=== Written task 1 ===
In the bolt strength thread below, what does "Brottkraft" mean?
=== Written task 2 ===
Render this sentence from the bolt strength thread below in Spanish: "Steel-framed buildings are generally designed such that the bolts hold the plates together, creating friction which takes the shearing loads."
=== Written task 3 ===
Write the next part of the bolt strength thread below, picking up after its final line.

=== Passage provided ===
◆ ◆ ◆
The maximum torque you can use depends on the size, the surface of the
material you are bolting together, thread type etc.
The easiset way to find it is to look in the manufactores catalogue, here is
an example, in Swedish though, but it should be understandable
http://www.bulten-stainless.se/teknisk_3.htm

If you look at the top "Åtdragningsmoment Mv I Nm" recommended torque for
well oiled straight  surfaces.
Bumax109 is 10.9

"Brottkraft" is the force to break the bolt in kN
"Sträckkraft" is the force to stretch the bolt (making it longer) before it
breaks.

The sheer force depends on the bolt itself and the material you are bolting
together, although the bolt might take the sheer, it is not necessary that
the material will do.

You could probably use the formula for a rivet Ts=F/(n x (pi x d*d)/4)

Where Ts (tau-s) is the force in N/mm2, n number of surfaces, d is hole
diameter.

One more thing that complicates is the friction between the various
surfaces.

With best regards

Sweden

Verus Amicus Est Tamquam Alter Idem

> {Original Message removed}
Though I have numerous engineering books in the office here
I couldn't find the answer. The only answer on the web I could
come up with is 30% of the ultimate tensile stress.
http://www.bigcee.com/reference.html He/she claims
to have data from the AIAA Design Handbook for Aerospace Engineers
of which I don't have a copy

YMMV
Peter van Hoof

----- Original Message ----
From: "Buehler, Martin" Martin.Buehlerkeymile.com

0.6 seems to be good for practical use.
unfortunately, i need to get the exact value for an M20 shaft screw,
with a shaft diameter of 21mm.
googling around, i wasn't able to get any info on something like that!
tino
Mike,

On Mon, 30 Jan 2006 11:55:27 -0000, Michael Rigby-Jones wrote:
>...
>  Note that in most assemblies, the plates will be clamped together and (at least some) shear stress will be
taken by the friction between the plates.

Indeed, up to and including all of it!  Steel-framed buildings are generally designed such that the bolts hold
the plates together, creating friction which takes the shearing loads.  Otherwise the bolts at the bottom of
(say) the Empire State Building would be taking the weight of the whole building, which is quite a tough job
for a bolt!  :-)

Cheers,

Howard Winter
St.Albans, England

> 0.6 seems to be good for practical use.
> unfortunately, i need to get the exact value for an M20 shaft screw,
> with a shaft diameter of 21mm.
> googling around, i wasn't able to get any info on something like
> that!

There *IS NO* exact value.
Reality varies.
What safety factor are you using?
Why?

RM

Russell McMahon wrote:

>> 0.6 seems to be good for practical use. unfortunately, i need to get the
>> exact value for an M20 shaft screw, with a shaft diameter of 21mm.
◆ ◆ ◆
=== Given entries ===
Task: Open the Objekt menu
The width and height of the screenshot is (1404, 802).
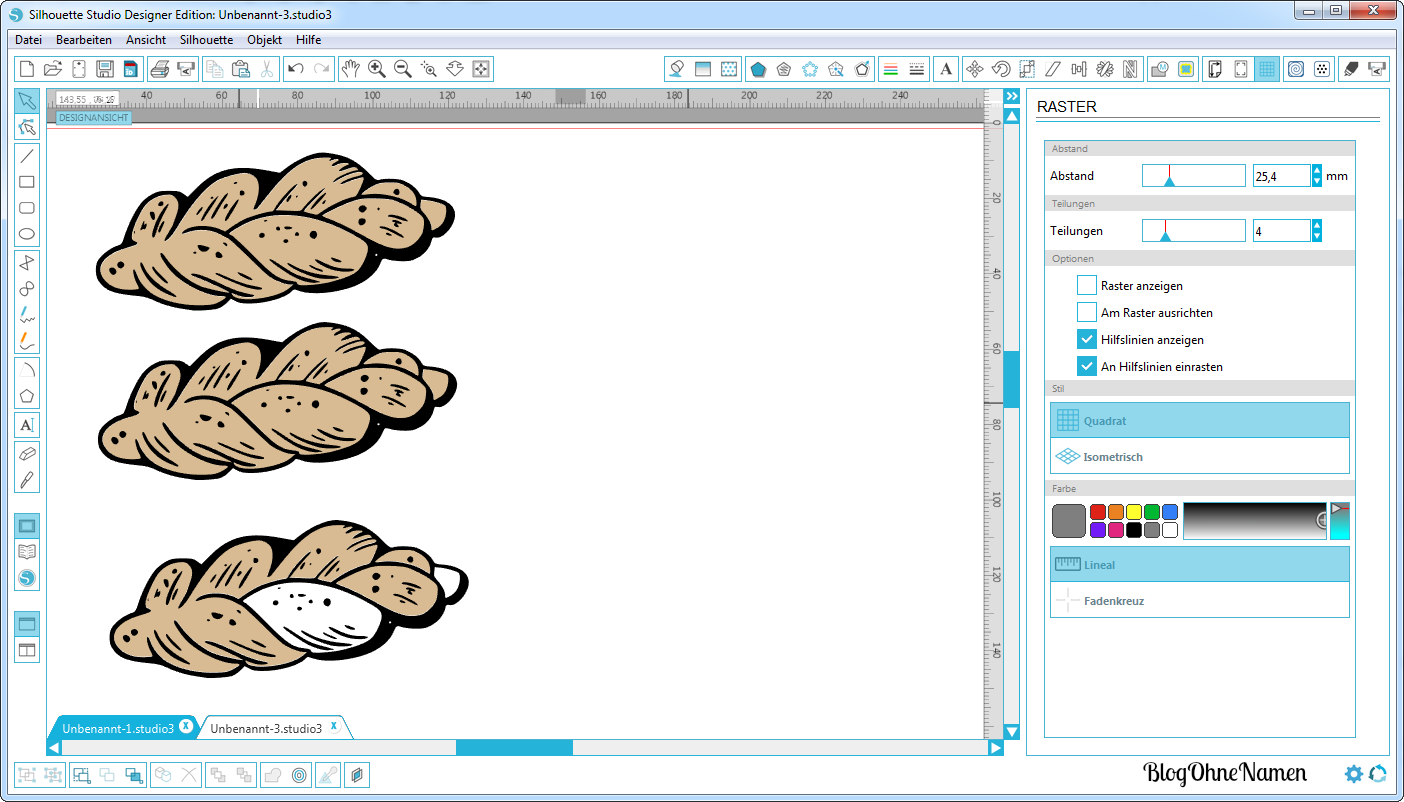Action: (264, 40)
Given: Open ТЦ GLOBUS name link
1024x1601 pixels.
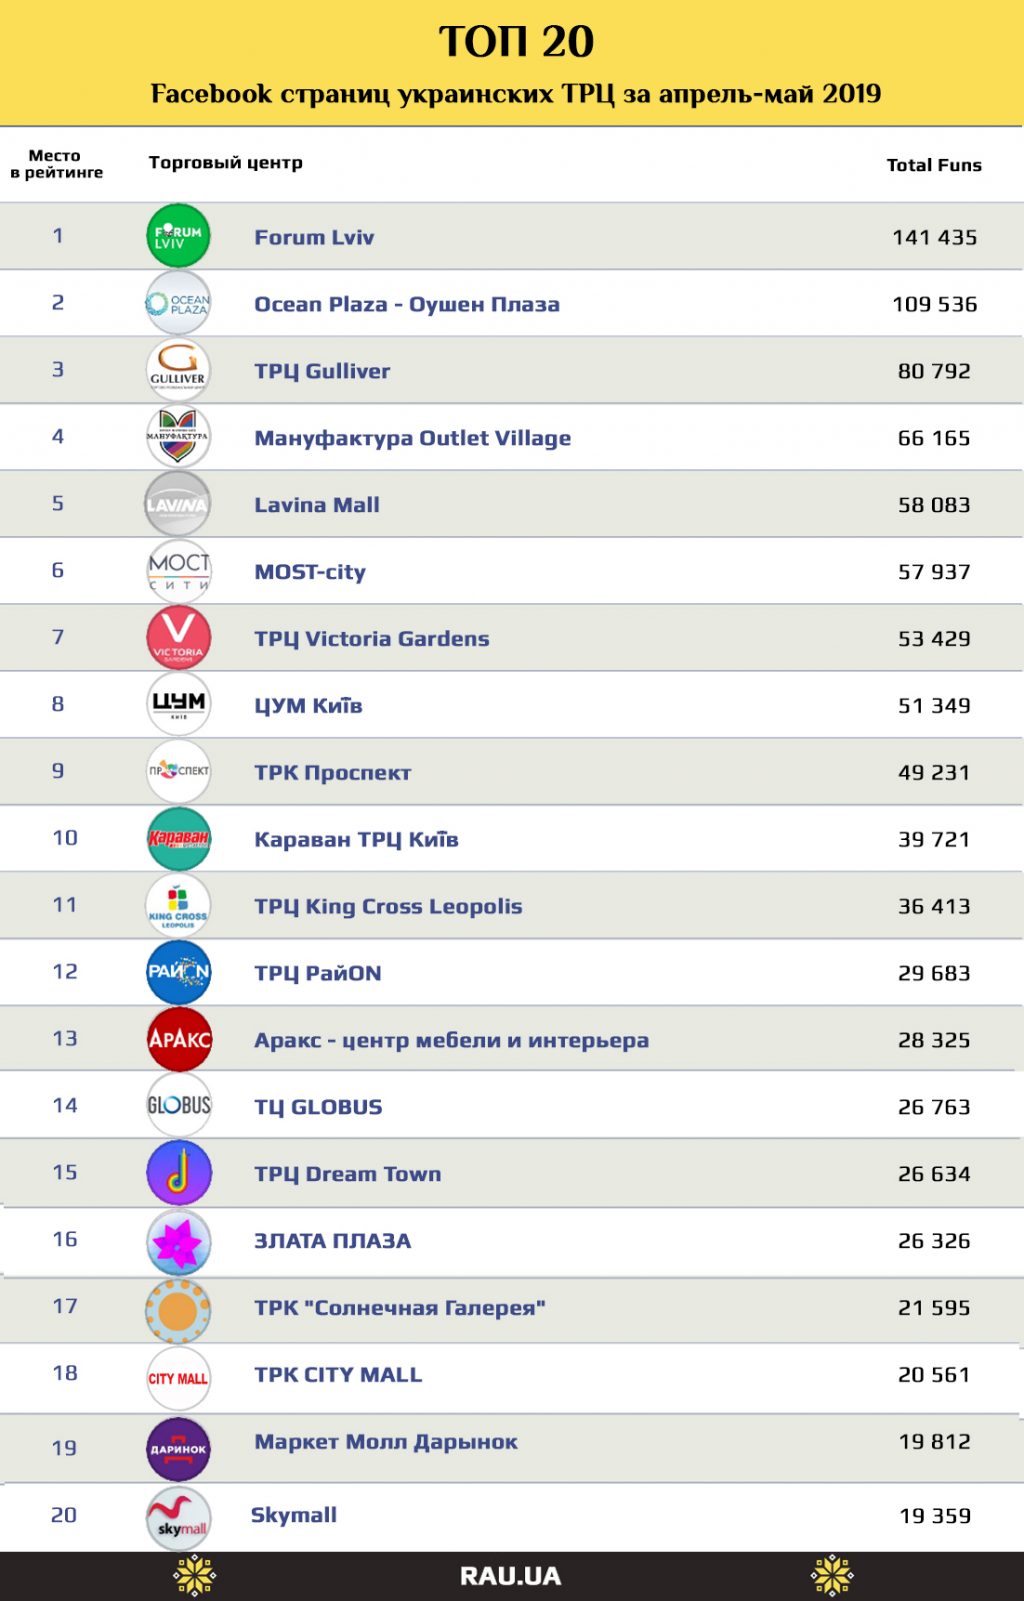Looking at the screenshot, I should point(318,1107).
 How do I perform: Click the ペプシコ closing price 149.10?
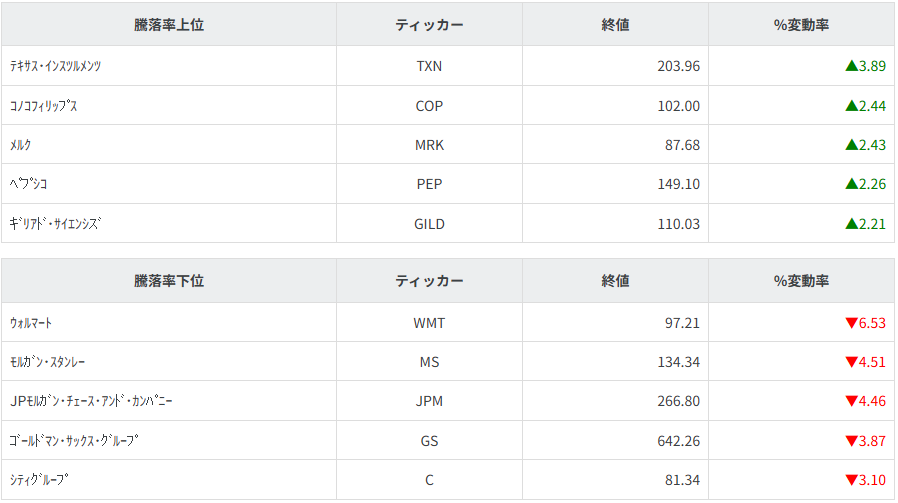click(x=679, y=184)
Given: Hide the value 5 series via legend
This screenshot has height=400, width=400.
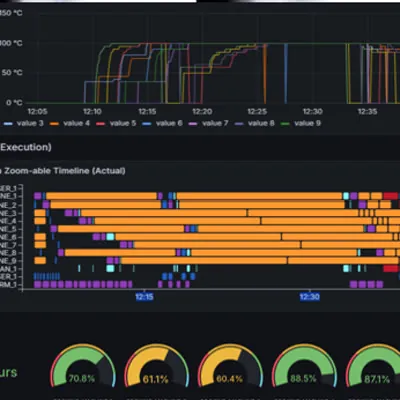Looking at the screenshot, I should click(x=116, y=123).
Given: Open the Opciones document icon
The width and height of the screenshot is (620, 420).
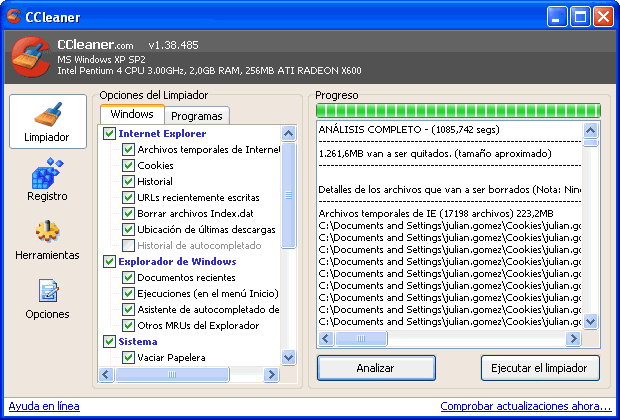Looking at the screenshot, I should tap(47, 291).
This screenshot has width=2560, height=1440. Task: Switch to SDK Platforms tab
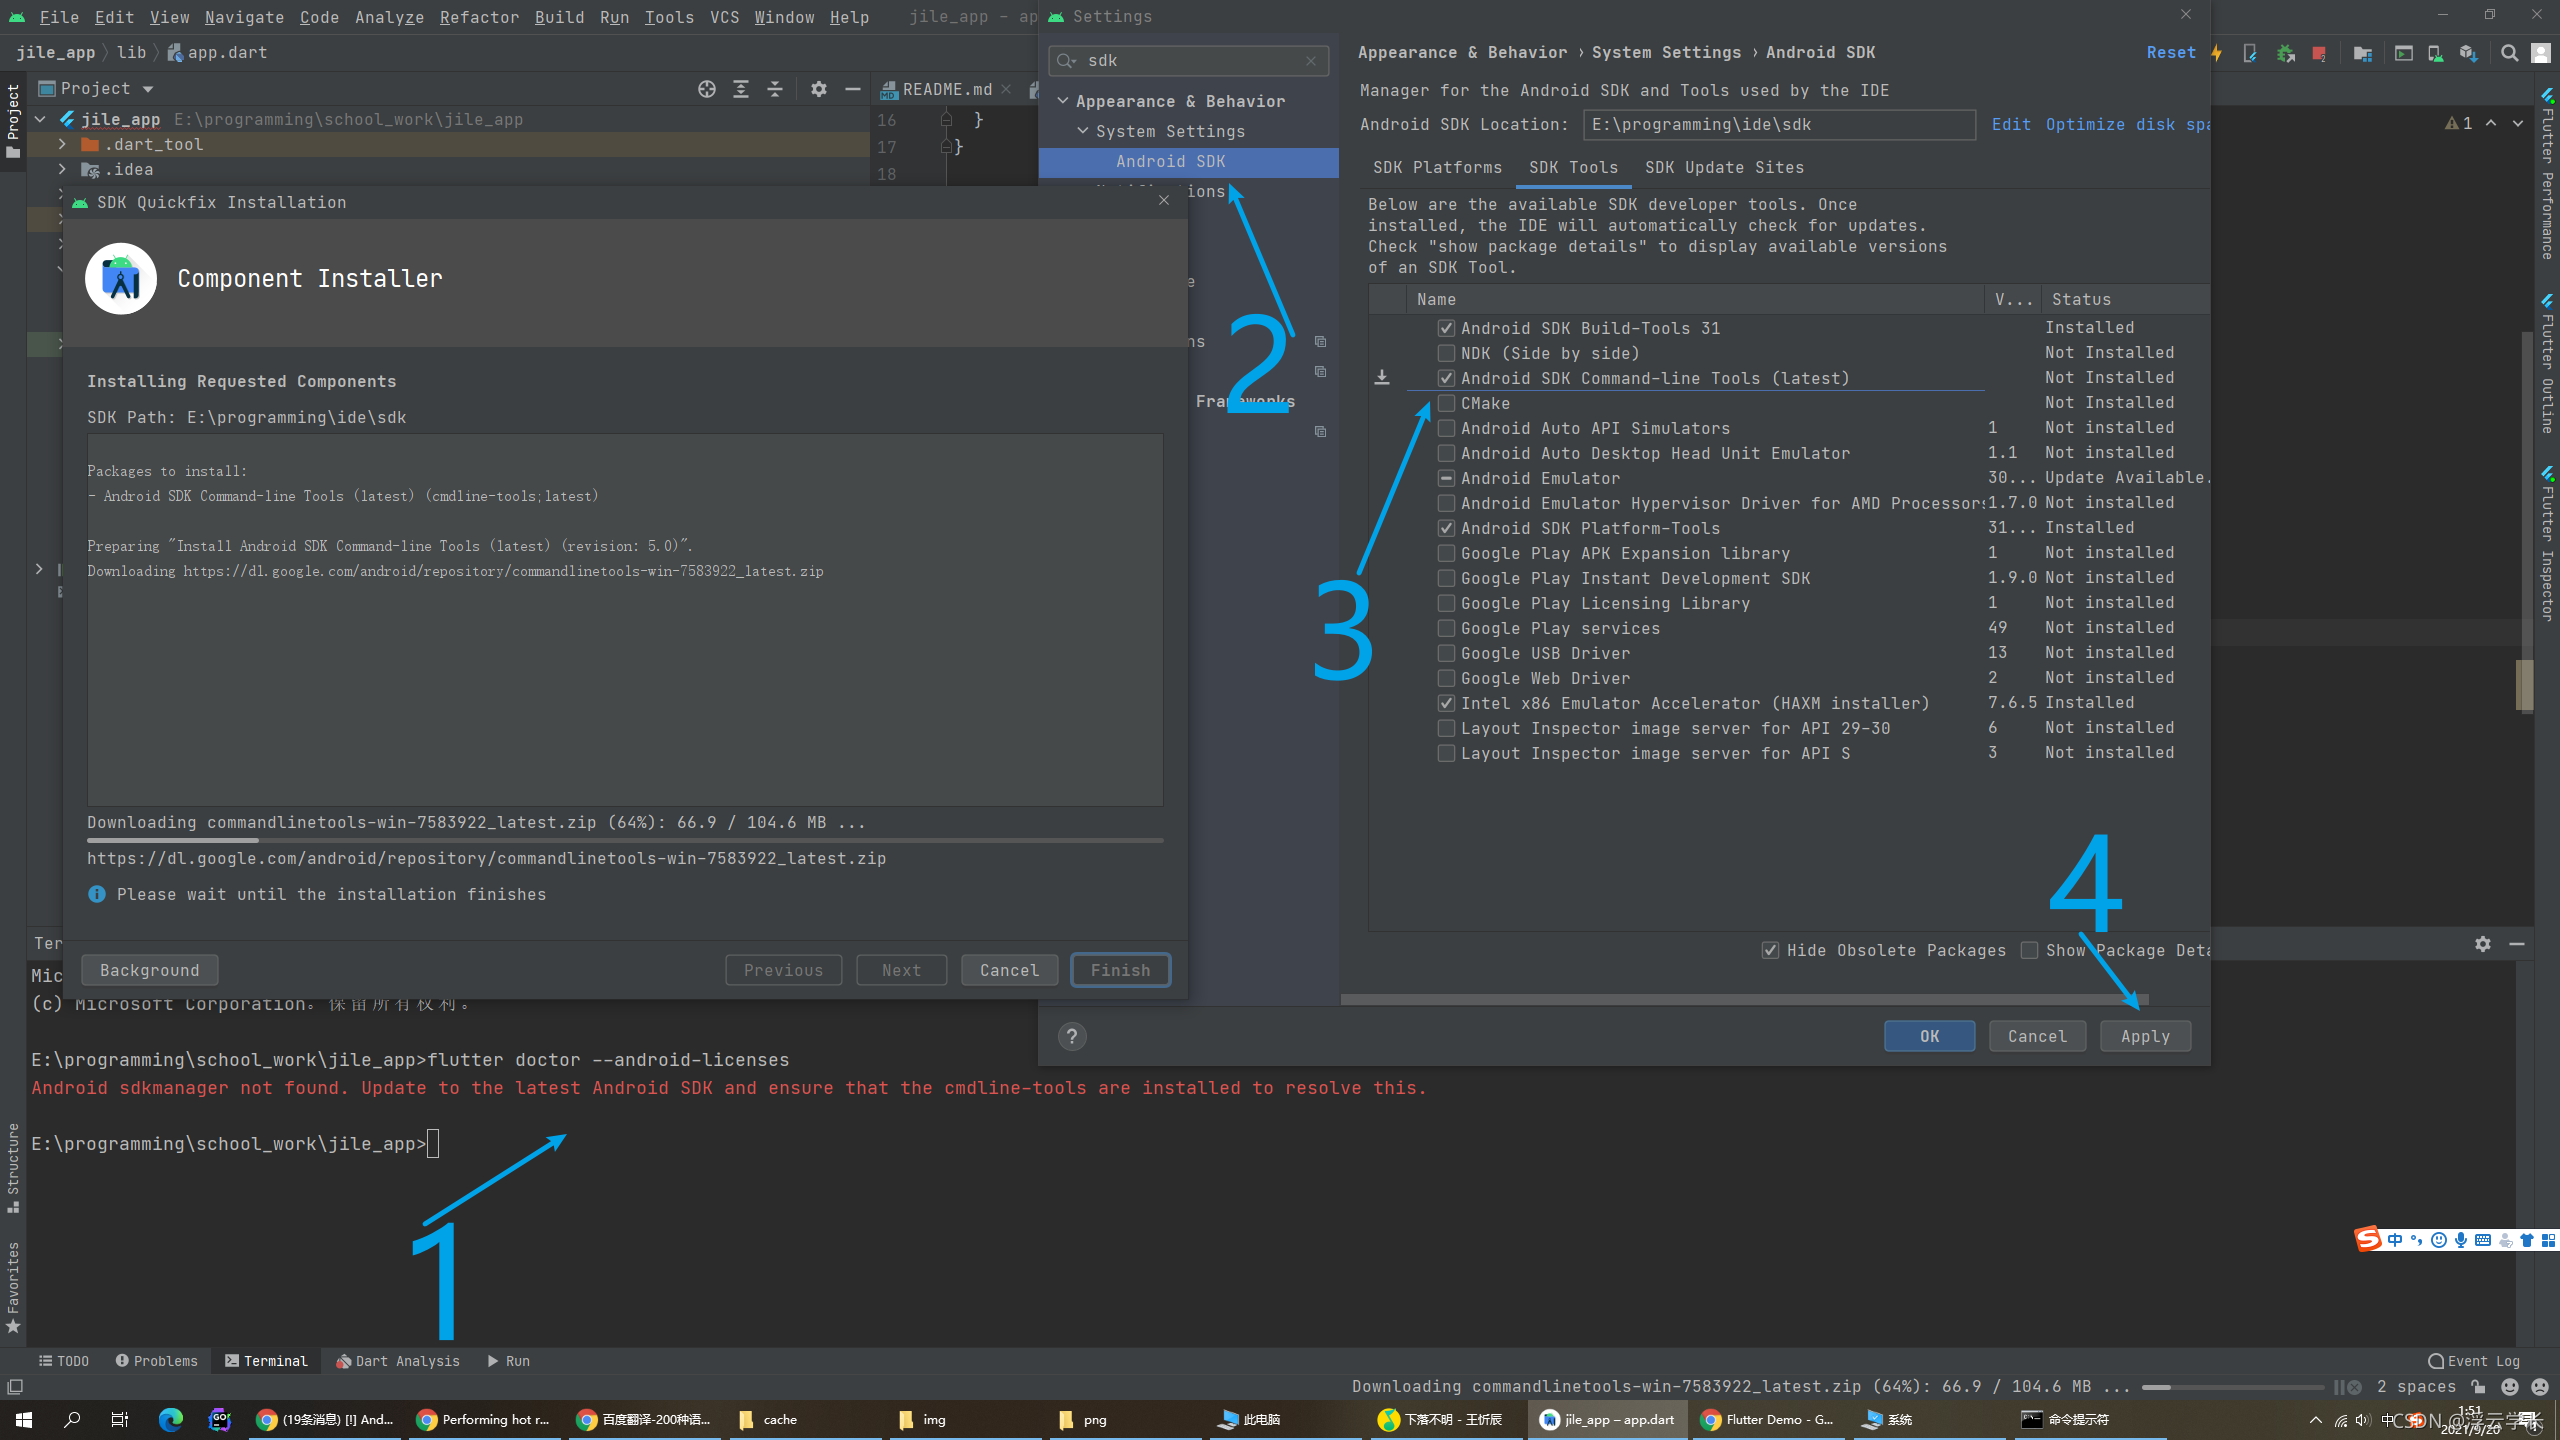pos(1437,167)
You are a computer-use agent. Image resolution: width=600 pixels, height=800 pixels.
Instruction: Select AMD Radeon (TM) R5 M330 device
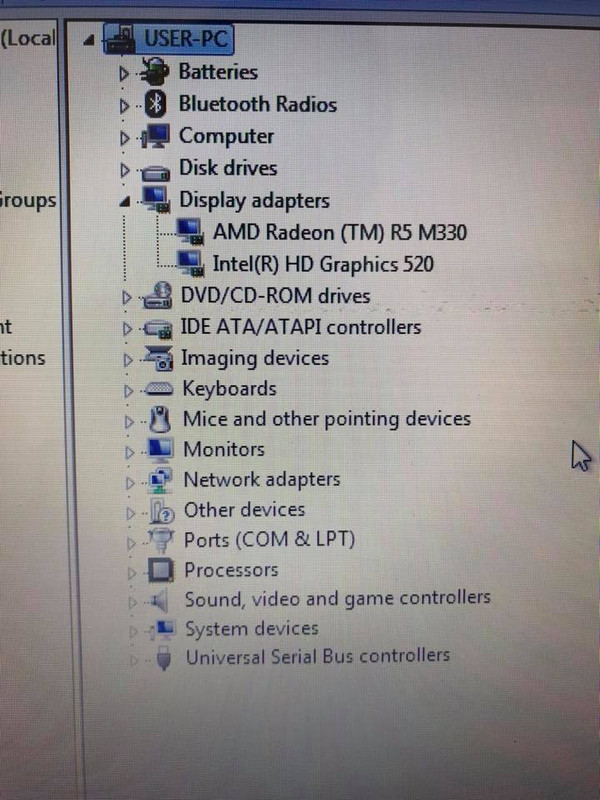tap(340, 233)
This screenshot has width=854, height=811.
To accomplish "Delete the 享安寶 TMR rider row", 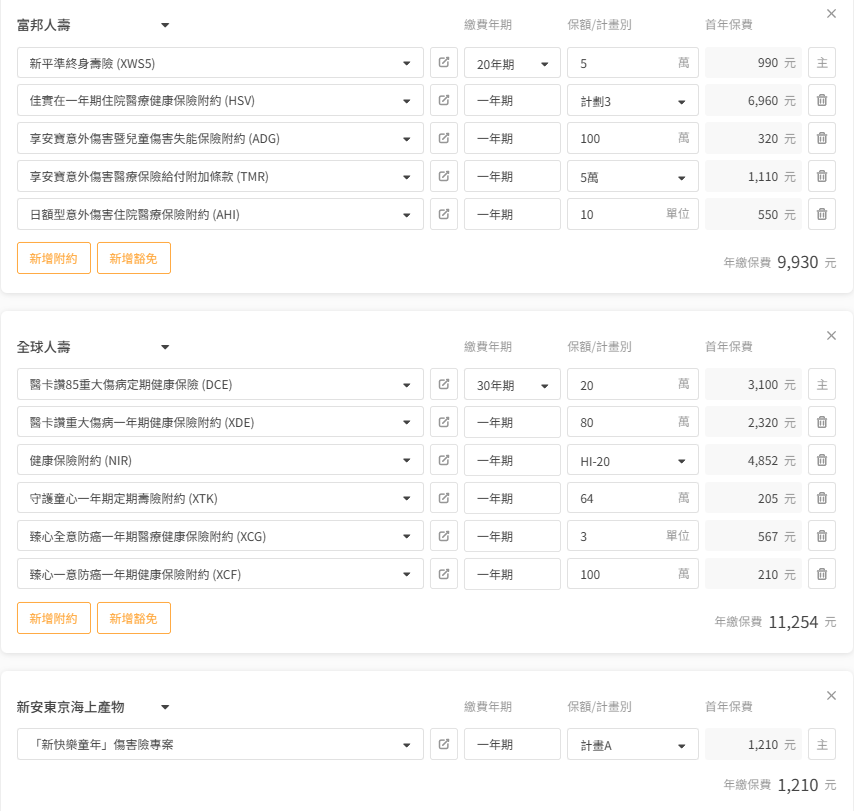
◆ ◆ ◆
=== Right answer 1 ===
The force needed to break the bolt, in kN.

=== Right answer 2 ===
Los edificios con estructura de acero suelen diseñarse de modo que los pernos mantengan unidas las placas, generando una fricción que soporta las cargas de cizallamiento.

=== Right answer 3 ===
>> googling around, i wasn't able to get any info on something like that!
>
> There *IS NO* exact value. Reality varies. What safety factor are you
> using? Why?

Intuitively, I'd also say that it depends on the thickness of the pieces 1
and 2 (even though that's then not exactly shear stress, but they are shown
thin enough to possibly make this a factor).

BTW, where do you measure a diameter of 21 mm for an M20 thread? (It's
called M20 for a reason... :)  Check out thread geometry here for example
http://euler9.tripod.com/bolt-database/23.html

Gerhard

Sorry if I already posted this...

from the aerospace structural side of it....

1.  Get the maximum single shear strength of the fastener from the  vendor if possible.  If this data is not available, find the  material the fastener is made of, and obtain its Fsu (utimate shear  stress allowable, b-basis).  Multiply this by the fasteners cross  sectional area: P = Fsu *  pi * r^2 .  This will give you the  ULTIMATE single shear allowable of the fastener.

2.  Find the Fbru (ultimate bearing allowable) for the  sheet/plates material. Assuming the center of the fastener/hole   is at least 2 X D (diameter of the fastener) away from the edge,  multiply Fbru times the sheet/plate thickness times the fastener  diameter:  P = Fbru * t * D.  This will give the maximum  ULTIMATE bearing load for the sheet/plate.  In the case of the  plates are of different matierals or thickness, calculate the lesser of  the two allowables.
If the edge distance < 2D then things get a little more complicated  in that you must know (obtain/find) Fbru for another value of edge  distance to hole diameter ratio, then linearly interpolate between the  two know values.

The ultimate strength of the joint is the lesser of the two.

A few qualifiers:

If the E/D ratio gets much less than 1.5D then the mode of failure in  the sheet/plate is no longer bearing.  The mode ends up being a  combination of tear-out and shear. The calc is somewhat complicated  (though not overly so), but does require that you know a bit more about  both the geometry and properties of the materials.

Things get a bit more complicated also if the plates get too  thick.  Because the loading axes of the plates are not colinear  and the plates have finite thickness, the fastener will necessarily be  in bending.  The allowable amount of bending moment of a  fastener/joint is dependent upon a lot of different variables and is  usual obtained through test of the given material  system/geometry.   Having said that, if the part thicknesses  are less that the diameter (+/- a bit) of the fastener then pin bending  will probably not be an issue (THIS IS NOT A HARD AND FAST RULE!!!).

Also, at ulimate load, because of the degree of relative straining and  moduli/comliance (stiffness) of the associated parts in the joint ,  friction is generally not an issue or considered.

Once again, this is from the viewpoint of an aerospace structural engineer... ymmv

mark rewis wrote:

>   from the aerospace structural side of it....

Should be good enough for most anybody... :)  Thanks!

> Also, at ulimate load, because of the degree of relative straining and
> moduli/comliance (stiffness) of the associated parts in the joint ,
> friction is generally not an issue or considered.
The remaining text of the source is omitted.